The German language

I’ve been learning German these last few weeks. I’m at German lessons three hours per day + homework and five days per week. Its very amusing and interesting. We are doing prepositions. It seems that most German prepositions can be translated into most English prepositions. You just have to know the right context to do it. For example an English preposition is ‘at’. In German it can be an, auf, bei, für, in, mit, nach, über, um, von, vor, zu. That covers about half of common German prepositions. I have made a small matrix to map German prepositions against English ones. There's a dot where one can mean the other.
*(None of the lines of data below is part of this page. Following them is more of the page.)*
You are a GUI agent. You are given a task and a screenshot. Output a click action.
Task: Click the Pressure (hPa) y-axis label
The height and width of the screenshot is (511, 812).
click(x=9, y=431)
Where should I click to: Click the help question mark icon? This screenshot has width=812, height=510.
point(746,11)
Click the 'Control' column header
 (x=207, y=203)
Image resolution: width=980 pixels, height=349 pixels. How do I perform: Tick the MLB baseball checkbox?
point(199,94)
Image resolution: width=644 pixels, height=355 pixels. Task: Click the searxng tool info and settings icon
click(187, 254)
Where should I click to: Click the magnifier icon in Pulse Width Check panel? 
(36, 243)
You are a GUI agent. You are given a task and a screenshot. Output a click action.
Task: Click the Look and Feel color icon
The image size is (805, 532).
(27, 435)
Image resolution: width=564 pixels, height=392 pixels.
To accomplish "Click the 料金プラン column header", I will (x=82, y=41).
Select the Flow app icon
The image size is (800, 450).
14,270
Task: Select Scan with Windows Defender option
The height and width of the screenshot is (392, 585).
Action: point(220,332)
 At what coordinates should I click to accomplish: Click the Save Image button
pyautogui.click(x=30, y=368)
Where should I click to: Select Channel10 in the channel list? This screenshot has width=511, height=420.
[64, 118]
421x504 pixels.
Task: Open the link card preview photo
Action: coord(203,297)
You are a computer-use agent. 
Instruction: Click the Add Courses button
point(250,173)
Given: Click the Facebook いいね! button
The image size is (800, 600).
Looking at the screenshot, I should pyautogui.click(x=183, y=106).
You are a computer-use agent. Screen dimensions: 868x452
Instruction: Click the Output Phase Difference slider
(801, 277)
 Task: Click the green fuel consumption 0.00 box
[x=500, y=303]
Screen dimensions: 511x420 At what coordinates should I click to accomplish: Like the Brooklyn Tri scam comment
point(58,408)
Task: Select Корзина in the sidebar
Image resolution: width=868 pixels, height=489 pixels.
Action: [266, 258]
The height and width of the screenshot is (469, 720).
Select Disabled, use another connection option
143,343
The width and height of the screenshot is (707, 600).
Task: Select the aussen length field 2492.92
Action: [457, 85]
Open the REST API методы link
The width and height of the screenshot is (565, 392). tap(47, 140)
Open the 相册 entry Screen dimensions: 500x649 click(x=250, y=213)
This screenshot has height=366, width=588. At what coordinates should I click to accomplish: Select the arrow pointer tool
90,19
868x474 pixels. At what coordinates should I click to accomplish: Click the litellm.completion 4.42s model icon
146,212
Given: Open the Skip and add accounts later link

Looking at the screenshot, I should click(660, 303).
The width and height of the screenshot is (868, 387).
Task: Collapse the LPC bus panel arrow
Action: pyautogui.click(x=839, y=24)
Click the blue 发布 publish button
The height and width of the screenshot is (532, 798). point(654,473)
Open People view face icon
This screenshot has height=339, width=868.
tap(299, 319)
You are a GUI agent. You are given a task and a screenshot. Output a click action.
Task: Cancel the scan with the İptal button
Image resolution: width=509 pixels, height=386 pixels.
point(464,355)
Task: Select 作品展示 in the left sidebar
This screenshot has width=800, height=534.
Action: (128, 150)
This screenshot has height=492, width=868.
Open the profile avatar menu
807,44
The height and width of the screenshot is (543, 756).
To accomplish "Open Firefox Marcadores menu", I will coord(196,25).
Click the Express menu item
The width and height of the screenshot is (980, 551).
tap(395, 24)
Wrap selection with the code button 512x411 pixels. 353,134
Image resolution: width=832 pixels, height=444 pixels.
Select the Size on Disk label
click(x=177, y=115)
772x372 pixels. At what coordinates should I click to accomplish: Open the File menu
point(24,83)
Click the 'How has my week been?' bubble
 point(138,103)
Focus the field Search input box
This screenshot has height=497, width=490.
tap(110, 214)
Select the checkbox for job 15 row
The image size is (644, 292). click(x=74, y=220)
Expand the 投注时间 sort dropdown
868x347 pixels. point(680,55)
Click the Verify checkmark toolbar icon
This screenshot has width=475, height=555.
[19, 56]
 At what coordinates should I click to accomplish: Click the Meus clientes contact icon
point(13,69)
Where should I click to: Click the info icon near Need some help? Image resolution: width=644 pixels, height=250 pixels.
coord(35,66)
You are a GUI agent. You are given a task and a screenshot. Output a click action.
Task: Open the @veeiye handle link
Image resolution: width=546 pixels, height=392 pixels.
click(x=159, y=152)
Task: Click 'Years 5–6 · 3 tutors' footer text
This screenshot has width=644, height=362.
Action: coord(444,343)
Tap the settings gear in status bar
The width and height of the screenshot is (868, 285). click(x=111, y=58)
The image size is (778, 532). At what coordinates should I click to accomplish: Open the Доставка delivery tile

Yesterday we studied a short passage about Grunewald, which is a huge wood in Berlin and is ‘beloved of Berliners’. In the six year war (Weltkrieg II) it got bombed to bits. (God knows why the Brits an Yanks were bombing a forest.) The Berliners replanted it and also build ‘devils mountain’ (Teufelsberg) with the rubble from the destroyed city. As homework we were asked to write a short essay about Grunewald. I am proud to say that I invented a new word. It’s Weltkriegschutt. That means world-war-rubble – quite an important natural resource in Berlin! When I read out the sentence: Der Teufelberg war vom Weltkriegschutt gebaut, my teacher looked up and nodded in agreement. Hurrah.